Roush Review: Get All Shook Up with the Berserk ‘Agent Elvis’

Agent Elvis
Review
Netflix

Agent Elvis

Matt's Rating: rating: 2.5 stars

All hail the King, and his blood-spattered blue suede shoes, in a berserk “adult” animated series unlikely to follow Baz Luhrmann’s reverential Elvis film biopic onto the awards circuit. That’s hardly the intent of Netflix’s 10-episode folly, Agent Elvis.

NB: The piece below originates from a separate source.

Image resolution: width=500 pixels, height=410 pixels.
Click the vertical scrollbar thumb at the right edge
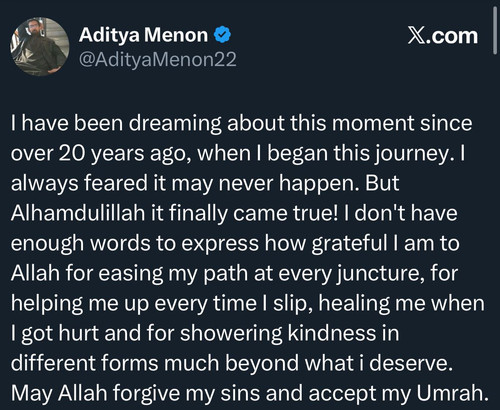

With Matthew McConaughey lending his velvety drawl to the music legend’s garish reinvention as a shoot-first secret operative, Agent Elvis spoofs the espionage genre with gory split-screen ultraviolence befitting a graphic novel and crude humor typified by his psychotic trigger-happy chimp sidekick, Scatter. It’s Archer with a Beavis and Butt-Head sensibility, which will either endear this to you instantly or send you back to your turntable (or digital equivalent) to remember the good old Viva Las Vegas days.

'Agent Elvis' Season 1

(Credit: COURTESY OF NETFLIX)

Lest you think his survivors might not get the feeble joke, his ex Priscilla is a cocreator, voicing a ’60s sex-kitten version of his soulmate, and in one episode tripping with her husband on LSD provided by Timothy Leary, voiced by Chris Elliott. (Come to think of it, a hit of acid might make this show more palatable.) Other real-life parodies include Howard Hughes (Jason Mantzoukas) as a mad scientist, President Richard Nixon (Gary Cole) as a racist who tests Elvis’ patriotism — naturally, there’s a bloody shootout in the White House bowling alley — and a cameo by Paul McCartney (Simon Pegg) during said LSD trip.

“Elvis saves the world. It’s got a nice ring to it,” muses the swaggering superstar with his sculpted hair and razor-sharp sideburns. He’s recruited into The Central Bureau (TCB), a nebulous agency run by the enigmatic Commander (Don Cheadle), who assigns the slinky, snarky, cat-suited agent CeCe Ryder (It’s Always Sunny in Philadelphia‘s Kaitlin Olson) to supervise and trade barbs with Elvis. (“I’m just a huge fan  — of your movies – they’re hilarious — I mean, not the comedies, obviously — there’s a compliment in there somewhere,” she blurts while shadowing him on the set of his biggest turkey, Change of Habit.)

Col. Tom Parker is nowhere to be seen, leaving Elvis with a rather puny entourage of the aforementioned NASA-dropout chimp, a hokey human hanger-on named Bobby Ray (Johnny Knoxville), and no-nonsense surrogate mom Bertie (Niecy Nash). They all could use sharper, funnier material to support their leading man, whose PTSD flashbacks are somehow connected to a sonic weapon that could turn his fans into homicidal maniacs. No such danger here.

Presley’s legion of devotees may well dig the idea of their idol as an off-kilter James Bond, while those with a taste for nostalgia will enjoy (as I did) watching him trade insults with his nemesis: crooner Robert Goulet.